Glycan chip is gaining attention as a microchip that can quickly analyze glycan-related biological interactions such as diagnosis of diseases like cancer by securing glycan*1 at high density on solid surfaces. Recently, a new platform has been developed that can easily fabricate customizable glycan chips.

A research team led by Professor Hyung Joon Cha and Dr. Hye Ryoung Heo of the Department of Chemical Engineering at POSTECH with Professor Chang Sup Kim of the School of Chemistry and Biochemistry at Yeungnam University have together developed a glycan chip platform using the pH-responsive structure-switchable DNA (i-motif DNA) as a linker. This platform allows the separation of biosynthesized glycans on the surface of the chip, thus optimizing the synthesis of complex glycans, rendering it possible to reproducibly fabricate customized glycan chips according to their applicability.
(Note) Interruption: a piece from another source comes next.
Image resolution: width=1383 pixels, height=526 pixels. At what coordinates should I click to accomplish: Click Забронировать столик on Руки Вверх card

The glycan chip effectively mimics the glycan on the cell’s surface on its own surface and at this instant, the infectious agent can be diagnosed by analyzing the interaction between the glycan and the various biological substances. Although it is possible to fabricate glycan chips with high structural specificity through enzymatic glycosylation on a solid surface, it has been difficult to clearly identify the complex structure of glycans that are biosynthesized on the surface as the synthesis of complex glycans*2 progress.

The research team used i-motif DNA as a linker, which is an intermediary that connects the chip’s surface to the glycan, noting that i-motif DNA can be separated from the hybridized complementary DNA by modifying its structure under low pH conditions. Applying the principle that i-motif DNA switches its structure depending on the pH conditions, the process for synthesizing complex glycans on the surface was optimized through simultaneous quantitative analyses of the biosynthesized glycans and their reaction conditions after separating glycans from the surface. Using the glycan chips made this way, the glycan biomarker for identification of infectious agents (cancer) were clearly identified, and information on the glycan-binding properties of the cancer-specific labeled antibodies was obtained.
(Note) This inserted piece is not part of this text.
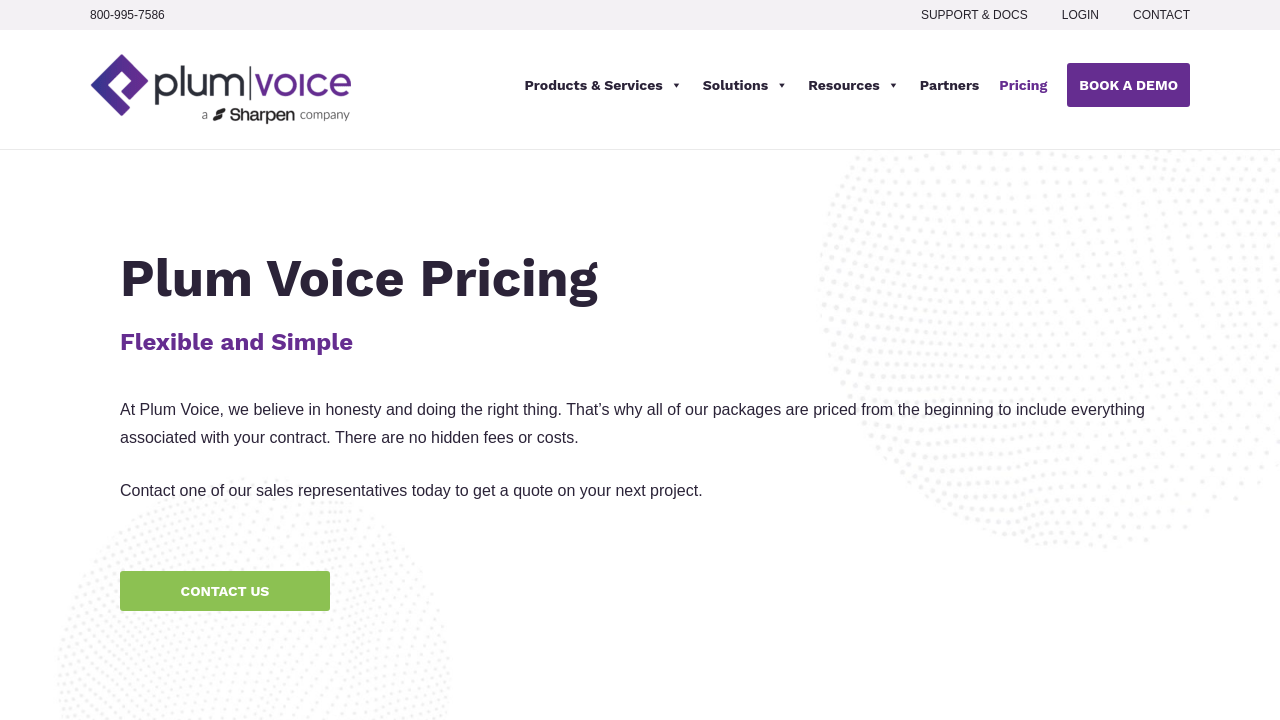Expand the Products & Services dropdown arrow
The image size is (1280, 720).
pos(677,86)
The newly developed glycan chip platform can effectively simulate the cell surface, proving to be highly useful in analysis and application of various glycan-related interactions involved in biological processes. In particular, it is anticipated that these customized glycan chips can be easily fabricated via on-chip biosynthesis through a combination of various glycan-processing enzymes.

“By developing a new glycan chip platform, we solved the issues in synthesizing complex glycans and fabricating glycan chips, and expanded their applicability,” explained Professor Hyung Joon Cha on the significance of the study. He added, “Through this study, fabrication of customized glycan chips will be made more accessible, increasing its utility in various glycan-related studies including cancer diagnosis in the future.”

Published in Nature Communications on March 2, 2021, this study was conducted as part of the Basic Core Technology Development Program for the Oceans and the Polar Regions, and the Basic Science Research Program of the National Research Foundation of Korea.


1. Glycan (carbohydrate)
A biological material that exists in the body as a complex of various forms such as glycolipids and glycoproteins, and plays an important role in various biological interactions such as protein binding and folding, signal transduction, and immunological reactions.

2. Complex glycan
Compound carbohydrates made by linking short, long, or branched monosaccharides of various structures.